Lo que Frode contó era tan increíble que, hasta hoy, recuerdo cada palabra.

¿Cómo era posible que 52 imágenes soñadas dieran de pronto un salto e irrumpieran en la realidad como personas de carne y hueso?

—No… no es posible —volví a murmurar.

Frode insistió:

«En el transcurso de unos años, todas las cartas de la baraja habían logrado salir de mi conciencia y aparecer en la isla donde yo me encontraba. ¿O era yo quien había hecho el camino al revés? También ésa era una posibilidad que no podía descartar.

Aunque he vivido rodeado de todos esos nuevos amigos durante muchísimos años, aunque juntos hemos construido el pueblo, cultivado la tierra, preparado y degustado la comida, jamás he dejado de preguntarme si las figuras que me rodeaban eran reales.

¿Sería yo el que había entrado en el eterno mundo de los sueños? ¿Me había perdido, no sólo en una gran isla, sino también en mi propia imaginación? Y si éste era el caso: ¿Volvería a encontrar el camino de vuelta a la realidad alguna vez?

Hasta que Jota de Tréboles no te llevó a la fuente y te vi, no pude estar totalmente seguro de que la vida que estaba viviendo era real. Porque ¿no serás tú un nuevo comodín en la baraja; verdad, Hans? ¿No te habré soñado a ti también, no?».
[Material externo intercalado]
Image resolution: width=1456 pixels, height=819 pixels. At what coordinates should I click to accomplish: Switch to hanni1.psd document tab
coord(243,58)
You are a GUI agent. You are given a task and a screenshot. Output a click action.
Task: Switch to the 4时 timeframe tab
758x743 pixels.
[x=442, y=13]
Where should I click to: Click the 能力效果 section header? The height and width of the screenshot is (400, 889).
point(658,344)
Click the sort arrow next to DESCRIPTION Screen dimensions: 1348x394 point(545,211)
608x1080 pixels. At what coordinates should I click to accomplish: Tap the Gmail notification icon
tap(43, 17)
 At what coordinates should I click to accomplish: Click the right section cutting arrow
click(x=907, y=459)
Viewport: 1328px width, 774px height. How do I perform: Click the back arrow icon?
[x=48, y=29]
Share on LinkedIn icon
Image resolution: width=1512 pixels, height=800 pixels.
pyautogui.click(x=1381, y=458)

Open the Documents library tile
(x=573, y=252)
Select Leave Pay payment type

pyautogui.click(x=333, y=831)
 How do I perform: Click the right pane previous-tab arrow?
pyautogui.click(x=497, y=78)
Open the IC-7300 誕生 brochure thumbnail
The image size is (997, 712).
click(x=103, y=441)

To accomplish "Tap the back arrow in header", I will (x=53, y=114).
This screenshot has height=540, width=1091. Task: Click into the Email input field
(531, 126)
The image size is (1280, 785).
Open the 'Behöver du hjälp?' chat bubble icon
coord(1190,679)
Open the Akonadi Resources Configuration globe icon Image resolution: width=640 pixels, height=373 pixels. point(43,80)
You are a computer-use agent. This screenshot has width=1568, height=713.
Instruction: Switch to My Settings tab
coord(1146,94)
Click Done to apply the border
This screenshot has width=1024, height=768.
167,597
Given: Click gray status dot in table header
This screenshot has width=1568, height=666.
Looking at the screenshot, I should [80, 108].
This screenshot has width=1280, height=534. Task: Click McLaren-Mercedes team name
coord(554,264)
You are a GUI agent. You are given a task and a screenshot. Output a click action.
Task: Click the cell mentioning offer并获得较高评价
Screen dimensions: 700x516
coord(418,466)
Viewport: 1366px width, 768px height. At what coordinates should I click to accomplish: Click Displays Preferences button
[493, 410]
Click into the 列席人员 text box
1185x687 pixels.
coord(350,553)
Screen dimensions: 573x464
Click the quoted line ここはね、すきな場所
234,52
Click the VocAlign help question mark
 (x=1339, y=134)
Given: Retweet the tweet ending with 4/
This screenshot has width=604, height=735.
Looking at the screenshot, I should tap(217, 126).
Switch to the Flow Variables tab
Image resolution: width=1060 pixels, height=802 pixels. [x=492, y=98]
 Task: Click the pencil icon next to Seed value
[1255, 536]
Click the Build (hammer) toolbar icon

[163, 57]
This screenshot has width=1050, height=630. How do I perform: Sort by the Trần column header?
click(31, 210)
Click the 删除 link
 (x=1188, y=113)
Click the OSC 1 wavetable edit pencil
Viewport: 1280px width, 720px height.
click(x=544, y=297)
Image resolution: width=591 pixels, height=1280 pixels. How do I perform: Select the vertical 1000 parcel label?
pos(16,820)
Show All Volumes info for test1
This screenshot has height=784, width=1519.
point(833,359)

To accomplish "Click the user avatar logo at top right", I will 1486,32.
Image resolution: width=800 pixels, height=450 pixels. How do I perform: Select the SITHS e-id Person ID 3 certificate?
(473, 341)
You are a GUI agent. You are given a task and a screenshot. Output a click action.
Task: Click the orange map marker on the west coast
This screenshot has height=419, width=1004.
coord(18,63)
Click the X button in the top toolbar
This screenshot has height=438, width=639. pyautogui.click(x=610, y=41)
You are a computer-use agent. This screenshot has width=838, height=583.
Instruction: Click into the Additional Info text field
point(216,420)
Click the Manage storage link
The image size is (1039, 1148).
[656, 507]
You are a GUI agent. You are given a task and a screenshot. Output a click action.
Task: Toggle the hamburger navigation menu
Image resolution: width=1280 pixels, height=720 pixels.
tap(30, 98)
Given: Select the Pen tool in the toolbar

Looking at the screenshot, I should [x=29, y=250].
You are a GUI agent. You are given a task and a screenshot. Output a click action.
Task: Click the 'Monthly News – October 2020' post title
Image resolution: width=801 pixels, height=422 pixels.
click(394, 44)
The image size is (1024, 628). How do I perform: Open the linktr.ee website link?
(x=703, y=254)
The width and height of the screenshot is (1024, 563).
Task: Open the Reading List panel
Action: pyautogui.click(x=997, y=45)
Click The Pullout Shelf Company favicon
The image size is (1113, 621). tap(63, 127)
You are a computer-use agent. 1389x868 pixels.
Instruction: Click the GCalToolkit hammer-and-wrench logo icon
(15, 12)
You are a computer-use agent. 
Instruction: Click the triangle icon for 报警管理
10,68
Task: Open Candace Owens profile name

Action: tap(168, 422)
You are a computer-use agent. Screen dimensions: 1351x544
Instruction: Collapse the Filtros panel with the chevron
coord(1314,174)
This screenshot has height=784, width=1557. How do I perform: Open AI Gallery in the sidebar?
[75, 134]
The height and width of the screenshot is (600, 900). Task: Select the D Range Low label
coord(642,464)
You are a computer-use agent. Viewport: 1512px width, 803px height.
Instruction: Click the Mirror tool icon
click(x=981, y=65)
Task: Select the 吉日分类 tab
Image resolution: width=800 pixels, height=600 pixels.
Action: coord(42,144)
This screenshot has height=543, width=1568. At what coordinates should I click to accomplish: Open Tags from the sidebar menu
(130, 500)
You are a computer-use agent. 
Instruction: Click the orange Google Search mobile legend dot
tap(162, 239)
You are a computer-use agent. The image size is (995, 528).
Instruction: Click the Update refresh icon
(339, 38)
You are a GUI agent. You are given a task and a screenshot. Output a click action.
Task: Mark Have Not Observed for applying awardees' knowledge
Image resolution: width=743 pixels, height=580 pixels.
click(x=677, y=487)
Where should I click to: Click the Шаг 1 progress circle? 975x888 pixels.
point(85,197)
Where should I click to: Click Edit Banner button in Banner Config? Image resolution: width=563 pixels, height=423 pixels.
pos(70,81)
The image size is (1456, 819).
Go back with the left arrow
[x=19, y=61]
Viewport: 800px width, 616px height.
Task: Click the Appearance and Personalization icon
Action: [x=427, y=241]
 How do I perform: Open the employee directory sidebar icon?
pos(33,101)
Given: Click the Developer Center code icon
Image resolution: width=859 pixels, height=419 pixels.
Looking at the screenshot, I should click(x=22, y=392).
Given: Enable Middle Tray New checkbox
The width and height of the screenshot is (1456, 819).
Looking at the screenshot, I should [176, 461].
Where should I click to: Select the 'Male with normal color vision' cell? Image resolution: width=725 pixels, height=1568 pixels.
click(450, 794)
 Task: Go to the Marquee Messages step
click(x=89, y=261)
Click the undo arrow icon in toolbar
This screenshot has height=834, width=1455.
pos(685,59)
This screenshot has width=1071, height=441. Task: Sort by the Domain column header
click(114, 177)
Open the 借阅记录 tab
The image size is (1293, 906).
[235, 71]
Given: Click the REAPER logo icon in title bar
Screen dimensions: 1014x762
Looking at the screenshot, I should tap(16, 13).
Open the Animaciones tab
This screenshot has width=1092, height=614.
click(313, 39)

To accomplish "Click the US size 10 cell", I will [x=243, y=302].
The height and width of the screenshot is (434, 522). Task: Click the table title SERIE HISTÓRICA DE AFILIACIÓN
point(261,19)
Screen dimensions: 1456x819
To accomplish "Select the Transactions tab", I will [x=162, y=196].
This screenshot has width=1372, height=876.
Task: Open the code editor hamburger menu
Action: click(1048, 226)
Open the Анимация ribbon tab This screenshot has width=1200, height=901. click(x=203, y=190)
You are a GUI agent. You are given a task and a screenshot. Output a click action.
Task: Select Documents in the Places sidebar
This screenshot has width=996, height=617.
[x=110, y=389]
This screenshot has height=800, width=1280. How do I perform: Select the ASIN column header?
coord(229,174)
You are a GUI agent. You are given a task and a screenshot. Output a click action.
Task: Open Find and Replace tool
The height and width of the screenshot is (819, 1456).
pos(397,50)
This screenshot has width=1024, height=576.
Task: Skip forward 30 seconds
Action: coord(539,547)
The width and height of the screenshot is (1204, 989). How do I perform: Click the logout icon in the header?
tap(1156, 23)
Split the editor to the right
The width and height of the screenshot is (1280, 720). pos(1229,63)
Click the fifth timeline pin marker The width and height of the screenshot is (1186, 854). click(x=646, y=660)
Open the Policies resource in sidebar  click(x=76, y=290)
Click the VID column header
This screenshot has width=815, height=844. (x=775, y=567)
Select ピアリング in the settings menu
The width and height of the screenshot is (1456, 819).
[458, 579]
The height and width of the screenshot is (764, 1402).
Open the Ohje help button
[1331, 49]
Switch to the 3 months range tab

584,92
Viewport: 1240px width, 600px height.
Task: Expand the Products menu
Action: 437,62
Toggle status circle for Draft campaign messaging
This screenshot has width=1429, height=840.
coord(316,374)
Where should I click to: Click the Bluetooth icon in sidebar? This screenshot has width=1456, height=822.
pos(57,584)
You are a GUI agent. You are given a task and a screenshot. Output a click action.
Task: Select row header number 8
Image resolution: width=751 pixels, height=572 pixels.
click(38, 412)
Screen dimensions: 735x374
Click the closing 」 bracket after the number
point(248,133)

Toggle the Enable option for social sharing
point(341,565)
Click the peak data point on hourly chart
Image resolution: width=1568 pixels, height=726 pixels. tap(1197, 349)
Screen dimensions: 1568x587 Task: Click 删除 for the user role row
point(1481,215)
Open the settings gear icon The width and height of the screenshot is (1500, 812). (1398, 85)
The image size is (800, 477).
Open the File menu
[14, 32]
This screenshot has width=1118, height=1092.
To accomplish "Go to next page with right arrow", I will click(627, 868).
El anciano me dirigió una mirada suplicante.

—No, no —me apresuré a decirle—. A mí no me has soñado. Discúlpame por dar la vuelta a la pregunta: si no eres tú quien está dormido, tendré que ser yo. Puede que sea yo el que esté soñando todas esas cosas tan irreales que me estás contando.

De repente, mi viejo se movió en la cama. Me levanté de un salto, me puse los pantalones y puse el libro del panecillo a salvo en uno de los bolsillos.

No se despertó del todo enseguida. Me acerqué a la ventana y aparté las cortinas. Ya se divisaba tierra, pero no le di mucha importancia, pues mis pensamientos estaban en otra parte, y en otra época.

Si era verdad lo que Frode estaba contando a Hans el Panadero, lo que yo estaba leyendo era el juego de magia más increíble del mundo. Sacar por arte de magia una baraja completa era en sí bastante impresionante, pero convertir a las 52 cartas en seres vivos sobre la Tierra, era magia a un nivel totalmente distinto.

De ahí en adelante dudaría una y otra vez de todo lo que leyera en el libro del panecillo. Al mismo tiempo, desde entonces observo el mundo, y a todos los seres que lo habitan, como un gran juego de magia.

Pero si el mundo es un gran juego de magia, también tiene que haber un gran prestidigitador. Espero descubrirlo algún día, pero no es fácil descubrir un truco cuando el prestidigitador ni siquiera aparece en el escenario.

Mi viejo se puso como loco cuando levantó la cortina y vio que nos estábamos acercando a tierra.

—Pronto estaremos en el país de los filósofos —dijo.